• **Brief**: Your answer should be every line below that includes the word "will".

• **Input for this task**:
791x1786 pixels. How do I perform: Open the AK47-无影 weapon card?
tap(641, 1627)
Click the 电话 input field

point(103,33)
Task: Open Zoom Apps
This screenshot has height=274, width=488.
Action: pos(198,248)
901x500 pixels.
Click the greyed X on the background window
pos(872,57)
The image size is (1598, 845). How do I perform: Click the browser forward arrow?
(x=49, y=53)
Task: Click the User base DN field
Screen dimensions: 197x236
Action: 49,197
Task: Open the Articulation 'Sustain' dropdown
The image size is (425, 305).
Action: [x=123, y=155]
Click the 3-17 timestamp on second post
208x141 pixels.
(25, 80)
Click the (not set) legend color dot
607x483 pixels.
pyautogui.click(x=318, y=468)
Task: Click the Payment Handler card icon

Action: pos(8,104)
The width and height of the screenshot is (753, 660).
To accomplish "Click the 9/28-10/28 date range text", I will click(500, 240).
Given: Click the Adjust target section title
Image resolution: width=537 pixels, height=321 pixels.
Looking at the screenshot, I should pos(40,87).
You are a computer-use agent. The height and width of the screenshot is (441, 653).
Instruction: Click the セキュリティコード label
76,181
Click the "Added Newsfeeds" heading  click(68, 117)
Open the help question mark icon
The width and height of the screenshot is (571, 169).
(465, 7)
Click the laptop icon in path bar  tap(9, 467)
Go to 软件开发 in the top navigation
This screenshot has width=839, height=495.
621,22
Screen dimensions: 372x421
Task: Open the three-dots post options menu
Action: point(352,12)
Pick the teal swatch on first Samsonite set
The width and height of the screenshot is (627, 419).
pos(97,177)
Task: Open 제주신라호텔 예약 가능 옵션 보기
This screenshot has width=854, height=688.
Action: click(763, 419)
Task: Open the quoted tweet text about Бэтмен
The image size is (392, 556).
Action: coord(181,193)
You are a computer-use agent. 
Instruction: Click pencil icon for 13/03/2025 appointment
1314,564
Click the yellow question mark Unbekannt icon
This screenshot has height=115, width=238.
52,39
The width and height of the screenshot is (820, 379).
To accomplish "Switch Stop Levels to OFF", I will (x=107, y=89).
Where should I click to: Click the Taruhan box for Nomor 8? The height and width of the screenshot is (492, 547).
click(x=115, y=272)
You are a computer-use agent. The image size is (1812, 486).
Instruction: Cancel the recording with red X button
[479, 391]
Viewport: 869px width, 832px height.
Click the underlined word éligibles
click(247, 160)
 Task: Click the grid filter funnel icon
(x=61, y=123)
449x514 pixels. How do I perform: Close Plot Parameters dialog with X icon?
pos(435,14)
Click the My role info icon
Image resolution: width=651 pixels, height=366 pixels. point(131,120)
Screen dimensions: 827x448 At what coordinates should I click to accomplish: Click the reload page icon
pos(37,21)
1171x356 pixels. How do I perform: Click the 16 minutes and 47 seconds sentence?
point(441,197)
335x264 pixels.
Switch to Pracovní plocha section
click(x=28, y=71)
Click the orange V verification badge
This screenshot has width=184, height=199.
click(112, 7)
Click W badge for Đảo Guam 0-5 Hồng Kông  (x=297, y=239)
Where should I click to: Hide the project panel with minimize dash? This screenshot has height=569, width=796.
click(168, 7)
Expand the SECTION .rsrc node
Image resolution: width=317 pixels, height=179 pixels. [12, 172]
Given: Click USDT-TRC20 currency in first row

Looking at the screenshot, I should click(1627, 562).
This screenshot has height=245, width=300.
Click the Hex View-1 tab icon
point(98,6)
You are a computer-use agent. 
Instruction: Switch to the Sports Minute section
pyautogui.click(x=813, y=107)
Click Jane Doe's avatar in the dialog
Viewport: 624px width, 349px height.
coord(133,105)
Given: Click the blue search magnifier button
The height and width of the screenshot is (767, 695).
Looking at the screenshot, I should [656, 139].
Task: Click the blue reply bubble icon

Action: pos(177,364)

• **Solution for this exercise**:
To accomplish "Click the 9/28-10/28 date range text", I will click(500, 240).
To accomplish "Switch Stop Levels to OFF", I will (x=107, y=89).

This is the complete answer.